▶ [INSTRUCTIONS FOR THE TASK] Transcribe all the entries word for word, skipping the pictures.

▶ [RECORDS PROVIDED]
....

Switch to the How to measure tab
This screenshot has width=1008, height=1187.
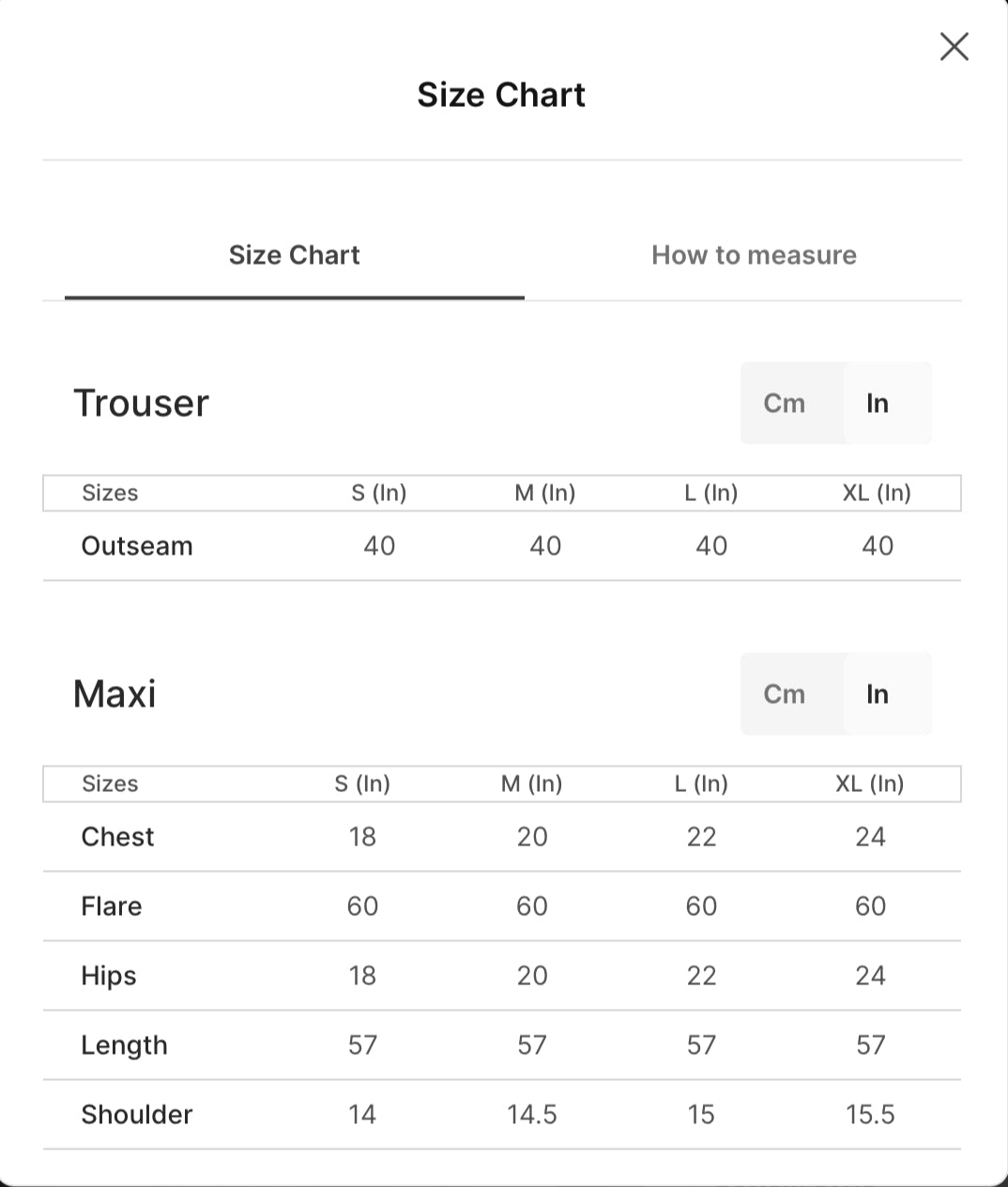754,255
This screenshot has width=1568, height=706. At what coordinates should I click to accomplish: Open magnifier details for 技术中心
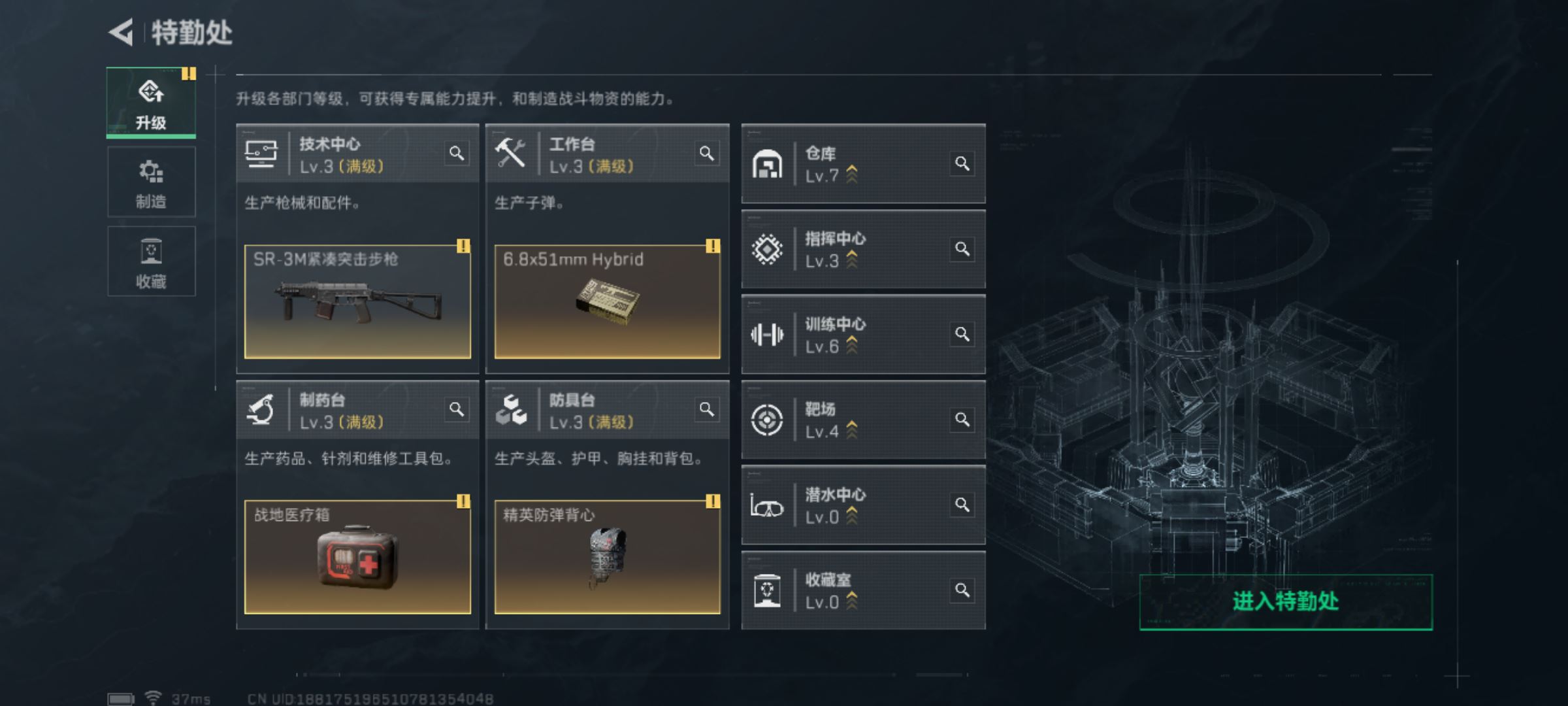(x=457, y=154)
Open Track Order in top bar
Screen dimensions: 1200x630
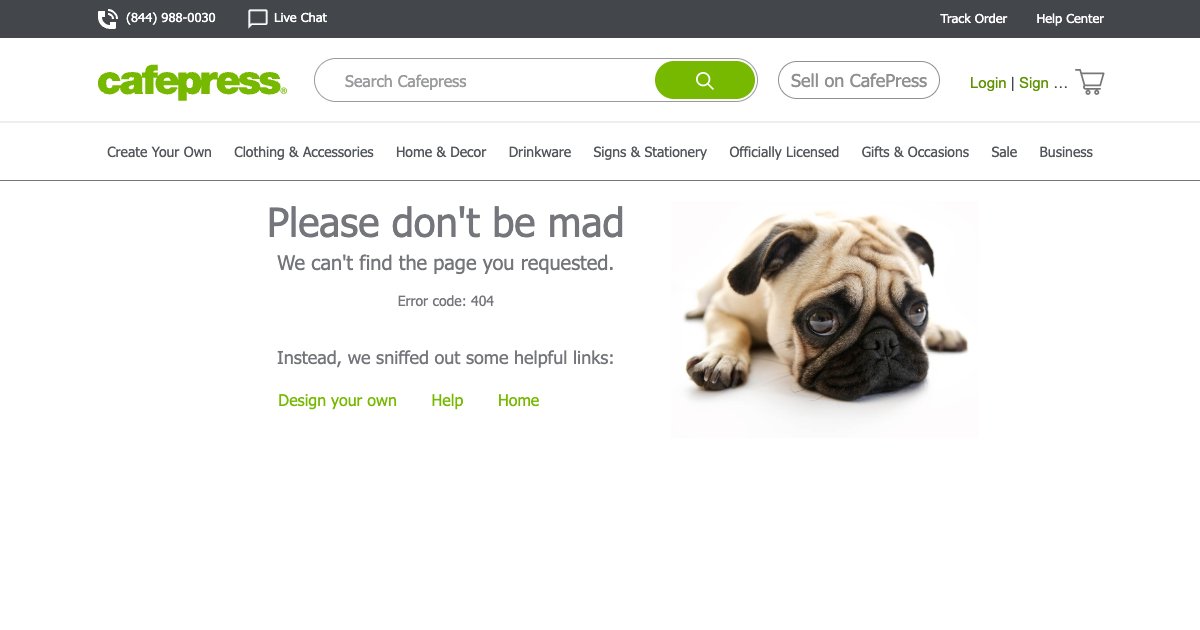pos(973,18)
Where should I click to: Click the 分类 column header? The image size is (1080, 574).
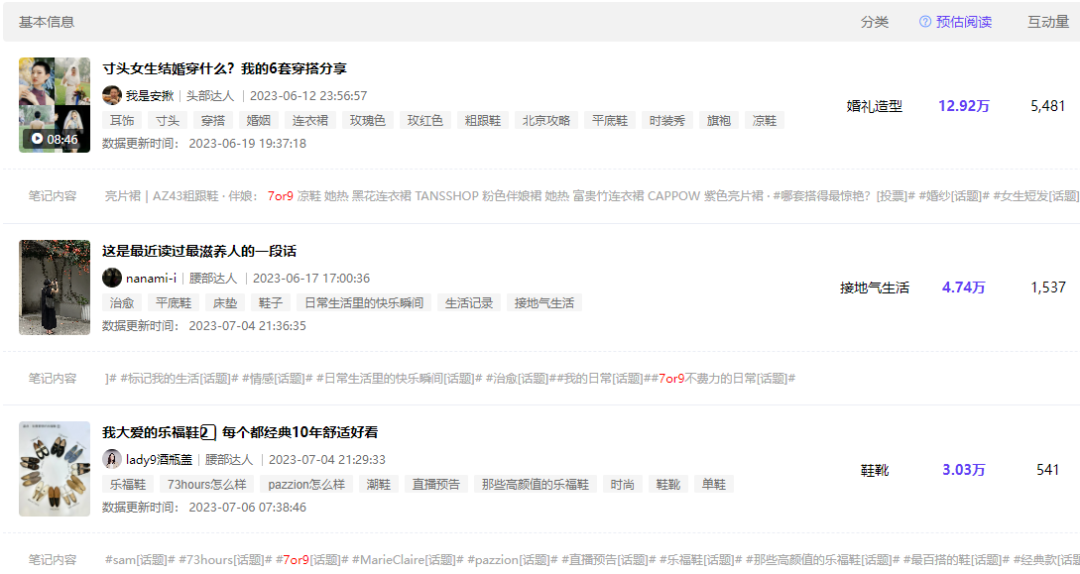point(874,22)
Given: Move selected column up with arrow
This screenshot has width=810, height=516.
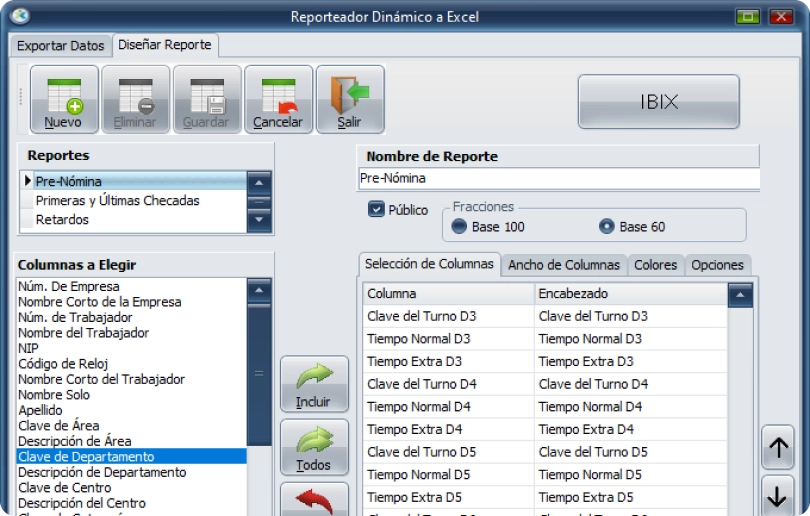Looking at the screenshot, I should pyautogui.click(x=778, y=448).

....

▶ [SOLVED EXERCISE]
Switch to the How to measure tab
This screenshot has width=1008, height=1187.
754,255
This screenshot has width=1568, height=706. At what coordinates should I click to accomplish: Open magnifier details for 技术中心
(x=457, y=154)
Open Track Order in top bar
Screen dimensions: 1200x630
pos(973,18)
Where should I click to: Click the 分类 column header? The image size is (1080, 574).
point(874,22)
Given: Move selected column up with arrow
This screenshot has width=810, height=516.
Looking at the screenshot, I should pyautogui.click(x=778, y=448).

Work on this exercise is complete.